AIDS-related lymphoma (ARL) often involves the central nervous system (CNS). Although the diagnostic value of Epstein-Barr virus (EBV)-DNA in cerebrospinal fluid (CSF) in detecting HIV-positive primary CNS lymphoma (PCNSL) has been established, its usefulness for identifying CNS involvement of systemic ARL remains elusive. In this study, we evaluated the utility of the EBV-DNA load in CSF in identifying CNS involvement in patients with systemic ARL.

METHODS:

We retrospectively reviewed the clinical and pathological data of consecutive ARL patients managed at our clinic between January 1998 and June 2012. Sixty-two patients with ARL, including eight PCNSL patients and 52 systemic ARL patients, and 63 controls underwent CSF EBV-DNA load evaluations before receiving chemotherapy.

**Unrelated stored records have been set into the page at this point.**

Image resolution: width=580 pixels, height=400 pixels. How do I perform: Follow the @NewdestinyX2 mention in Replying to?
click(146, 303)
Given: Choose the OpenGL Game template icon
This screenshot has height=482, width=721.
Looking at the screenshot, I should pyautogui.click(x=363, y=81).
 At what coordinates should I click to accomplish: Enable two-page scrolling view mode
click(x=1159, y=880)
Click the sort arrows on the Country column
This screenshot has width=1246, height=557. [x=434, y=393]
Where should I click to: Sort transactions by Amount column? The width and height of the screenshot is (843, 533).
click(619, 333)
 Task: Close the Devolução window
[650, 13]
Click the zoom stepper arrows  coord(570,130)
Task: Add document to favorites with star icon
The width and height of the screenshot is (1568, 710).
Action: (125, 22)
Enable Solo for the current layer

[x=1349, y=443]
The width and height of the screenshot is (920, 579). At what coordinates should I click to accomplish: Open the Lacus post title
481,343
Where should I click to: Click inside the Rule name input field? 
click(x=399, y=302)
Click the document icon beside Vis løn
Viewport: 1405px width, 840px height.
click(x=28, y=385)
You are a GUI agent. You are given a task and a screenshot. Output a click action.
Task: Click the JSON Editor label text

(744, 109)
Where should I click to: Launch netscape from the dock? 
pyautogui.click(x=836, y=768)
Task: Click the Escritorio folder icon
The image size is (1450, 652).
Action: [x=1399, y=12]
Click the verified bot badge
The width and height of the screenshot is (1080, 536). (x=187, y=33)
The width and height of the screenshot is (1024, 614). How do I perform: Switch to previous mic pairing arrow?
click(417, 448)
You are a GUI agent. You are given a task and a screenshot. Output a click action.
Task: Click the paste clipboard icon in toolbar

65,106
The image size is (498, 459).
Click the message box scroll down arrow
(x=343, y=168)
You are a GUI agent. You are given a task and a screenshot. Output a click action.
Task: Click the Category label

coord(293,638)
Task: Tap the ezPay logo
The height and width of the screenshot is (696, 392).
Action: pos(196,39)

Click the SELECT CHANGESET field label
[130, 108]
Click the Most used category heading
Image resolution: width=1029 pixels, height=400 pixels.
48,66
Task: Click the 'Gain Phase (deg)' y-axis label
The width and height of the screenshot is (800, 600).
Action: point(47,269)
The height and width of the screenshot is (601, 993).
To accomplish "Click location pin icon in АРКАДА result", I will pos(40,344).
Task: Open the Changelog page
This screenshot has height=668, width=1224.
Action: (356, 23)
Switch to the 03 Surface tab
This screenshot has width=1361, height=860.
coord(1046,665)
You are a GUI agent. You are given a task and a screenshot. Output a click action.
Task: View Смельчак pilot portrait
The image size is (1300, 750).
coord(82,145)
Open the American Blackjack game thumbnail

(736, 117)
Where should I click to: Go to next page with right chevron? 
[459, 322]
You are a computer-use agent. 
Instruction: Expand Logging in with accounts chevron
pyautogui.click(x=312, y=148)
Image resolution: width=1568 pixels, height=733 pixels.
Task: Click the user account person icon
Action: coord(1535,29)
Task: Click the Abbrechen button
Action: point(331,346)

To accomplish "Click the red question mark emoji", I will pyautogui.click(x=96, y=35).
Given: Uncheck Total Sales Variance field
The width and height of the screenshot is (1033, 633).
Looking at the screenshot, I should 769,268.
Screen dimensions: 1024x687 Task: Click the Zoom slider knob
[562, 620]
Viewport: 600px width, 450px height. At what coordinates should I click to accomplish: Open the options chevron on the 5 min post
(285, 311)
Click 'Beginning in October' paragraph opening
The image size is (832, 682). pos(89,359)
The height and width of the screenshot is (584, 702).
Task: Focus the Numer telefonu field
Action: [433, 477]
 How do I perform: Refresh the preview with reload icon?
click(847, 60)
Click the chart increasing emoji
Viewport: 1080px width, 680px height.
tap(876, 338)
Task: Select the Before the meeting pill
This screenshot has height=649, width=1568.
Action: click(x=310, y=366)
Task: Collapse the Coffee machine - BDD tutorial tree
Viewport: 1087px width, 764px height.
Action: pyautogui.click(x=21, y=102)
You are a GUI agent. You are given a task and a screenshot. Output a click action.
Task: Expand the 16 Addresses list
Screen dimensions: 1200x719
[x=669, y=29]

ARL-related CNS involvement was defined as any lesion diagnosed histologically or radiologically as a lymphoma in the brain, meninges, spine, cranial nerves or oculus.

RESULTS:

A cut off value of 200 copies/mL predicted the presence of CNS lesions with a sensitivity of 70% and a specificity of 85% in both the PCNSL and systemic ARL patients, while a sensitivity of 75% and a specificity of 93% were obtained for systemic ARL. A cut off value of 2,000 (3.30 log) copies/mL provided the best specificity (100%), with a sensitivity of 50%.

CONCLUSION:

Our results support the clinical utility of evaluating the quantitative EBV-DNA load in the CSF for the diagnosis of CNS involvement of systemic ARL as well as PCNSL.

PMID:
23648713
[Indexed for MEDLINE]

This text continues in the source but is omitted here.